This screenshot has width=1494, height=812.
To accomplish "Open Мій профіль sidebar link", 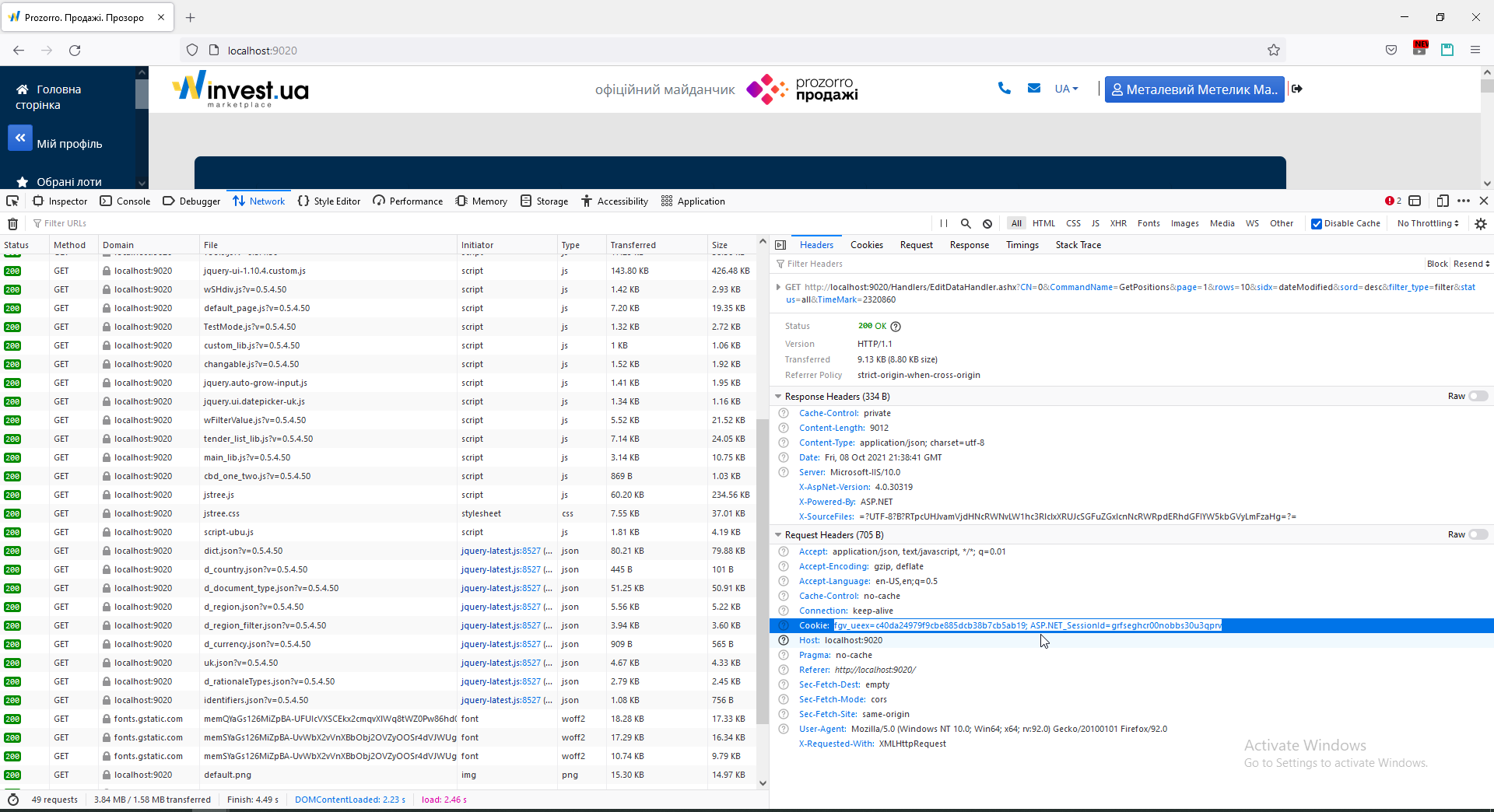I will click(x=69, y=144).
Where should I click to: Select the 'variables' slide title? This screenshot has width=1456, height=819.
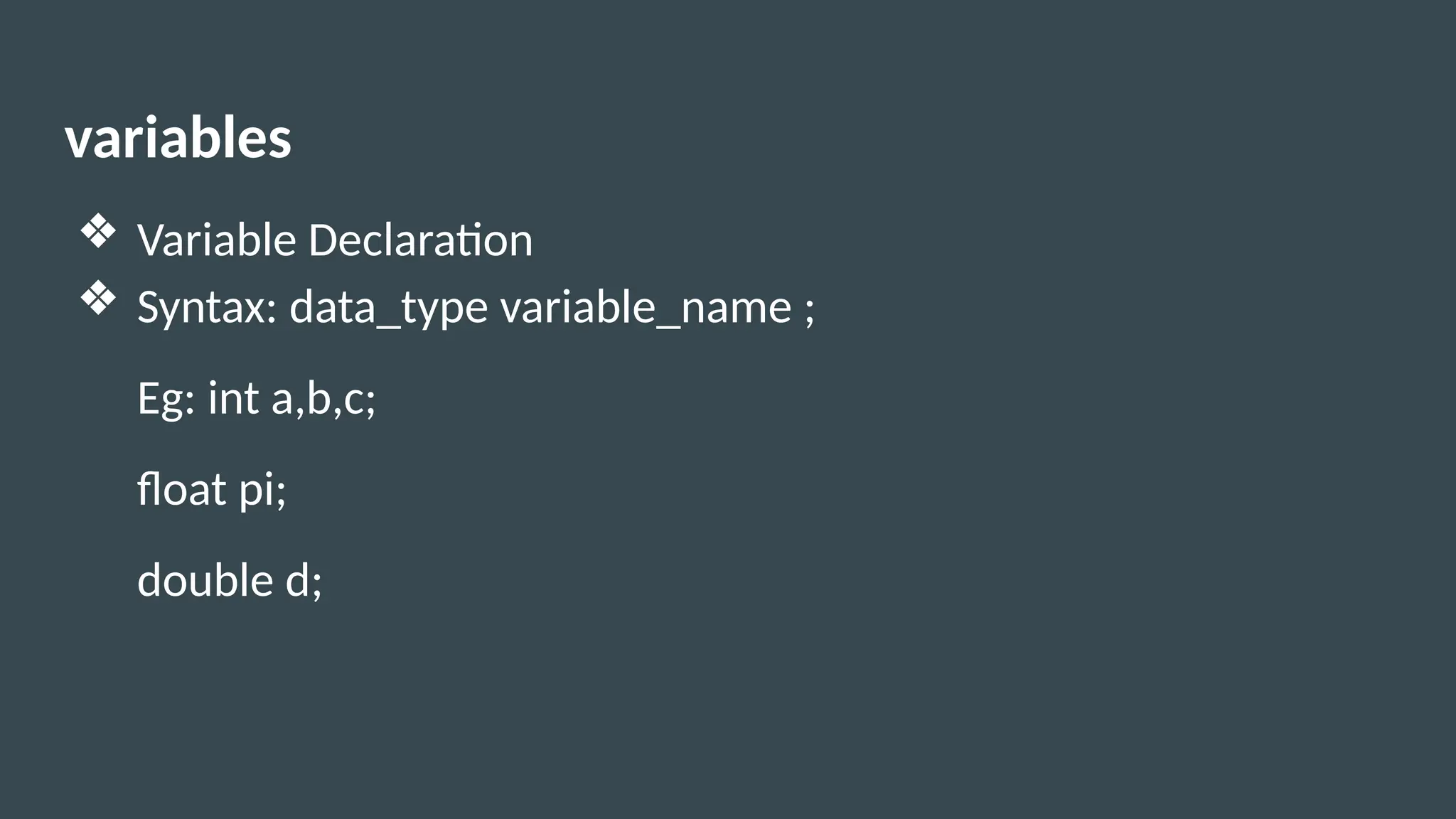pyautogui.click(x=178, y=138)
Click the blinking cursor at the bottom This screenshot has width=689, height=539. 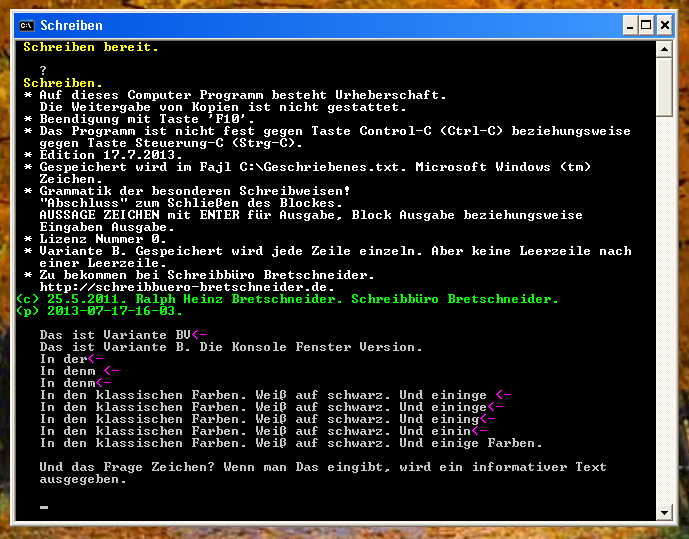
----------------------------------------
TASK DESCRIPTION: Only the lines from the one containing "Where should I" through the end of the data above are to be output, exactly and without pictures.

TASK RESULT:
Where should I click to: Select the 'variables' slide title? This screenshot has width=1456, height=819.
pyautogui.click(x=178, y=138)
Click the blinking cursor at the bottom This screenshot has width=689, height=539. 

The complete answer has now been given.